- **WHAT TO WORK ON**
Once the line with "Select the Order database sphere icon" is found, write it out along with every line after it, exactly, up to the last line of the entries below. Exclude pictures.

- **RECORDS FOR THIS TASK**
....
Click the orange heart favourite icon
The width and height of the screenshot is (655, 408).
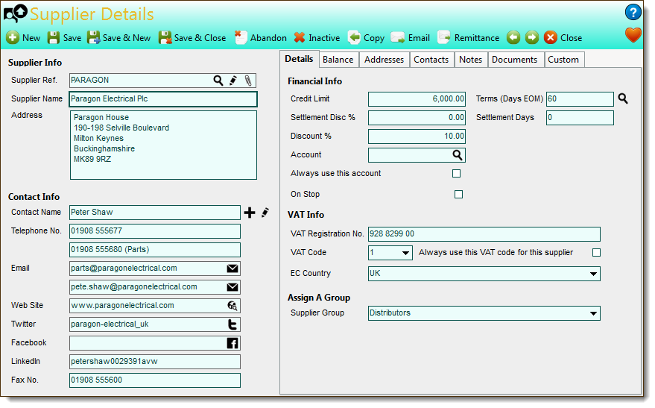[633, 35]
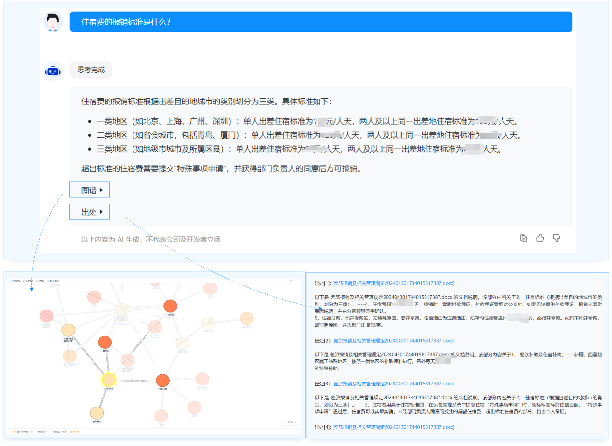Click the user avatar beside the question
Viewport: 612px width, 446px height.
pos(53,22)
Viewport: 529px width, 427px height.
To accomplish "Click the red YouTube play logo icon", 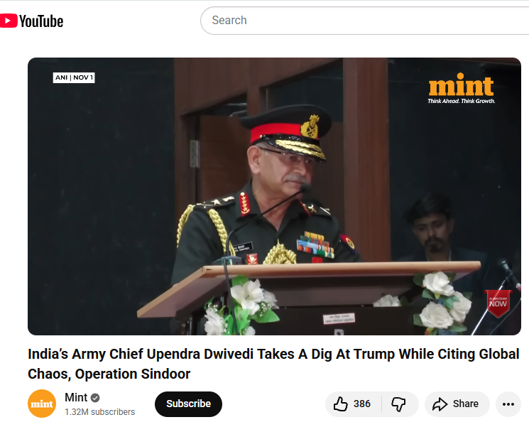I will tap(8, 21).
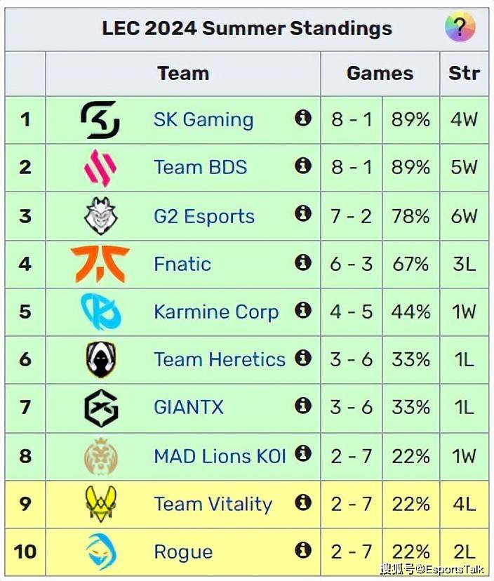Click the GIANTX hexagon logo
Screen dimensions: 494x581
(x=101, y=408)
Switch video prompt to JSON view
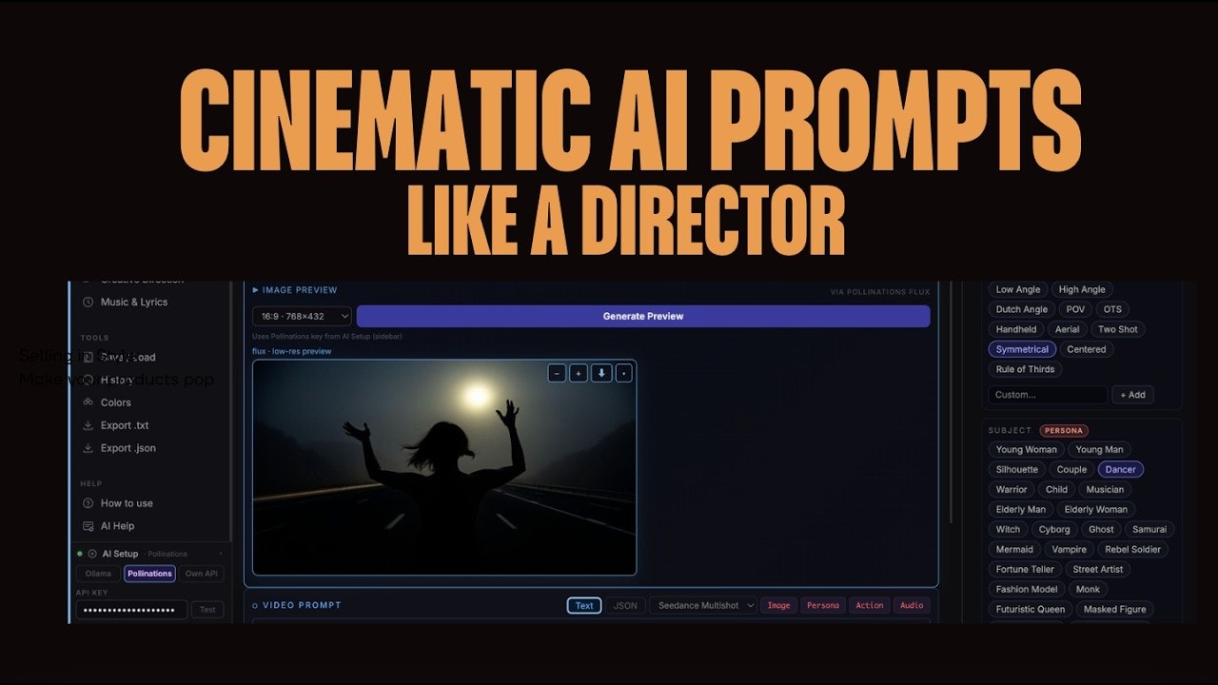 626,605

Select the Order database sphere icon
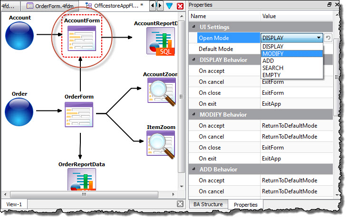coord(19,112)
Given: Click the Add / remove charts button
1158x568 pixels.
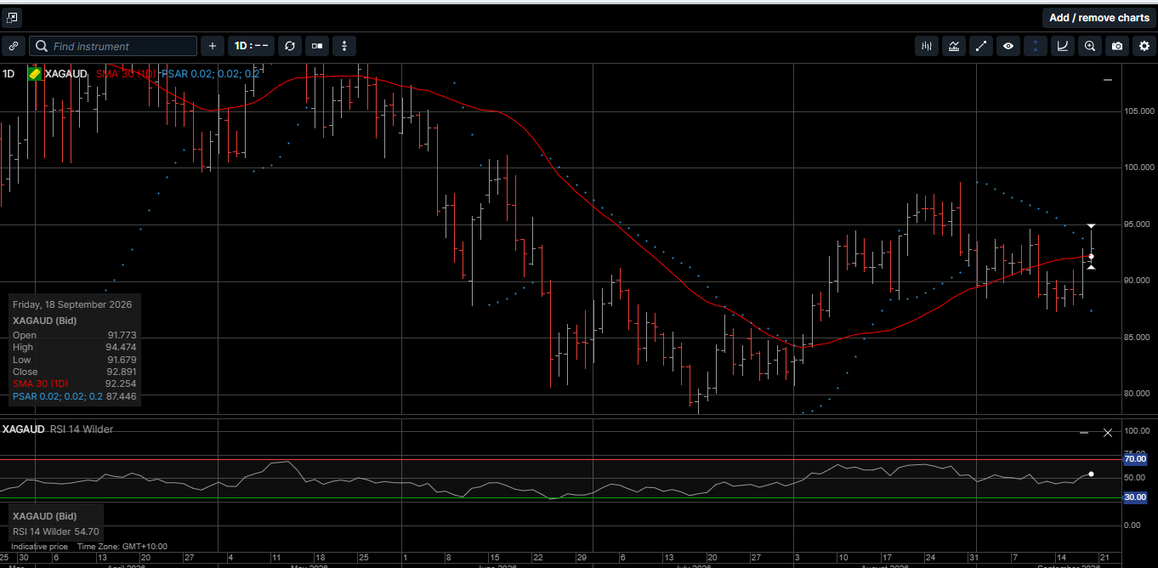Looking at the screenshot, I should (x=1098, y=18).
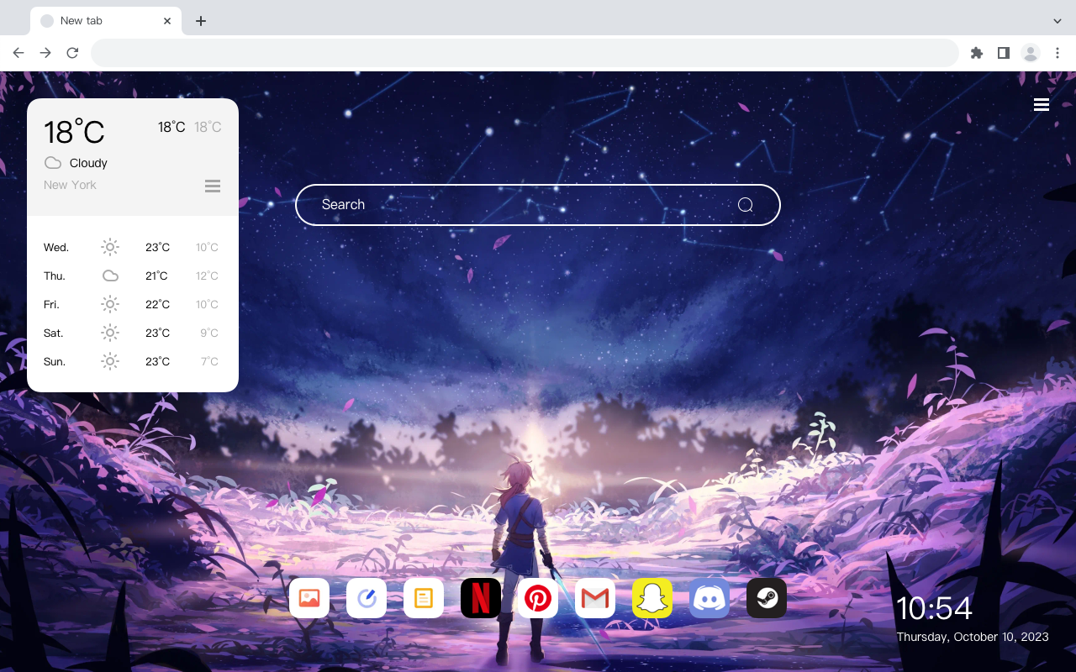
....
- **RESULT OF THIS EXERCISE**
Select the Order database sphere icon
coord(19,112)
Given: Click the Add / remove charts button
1158x568 pixels.
Looking at the screenshot, I should (x=1098, y=18).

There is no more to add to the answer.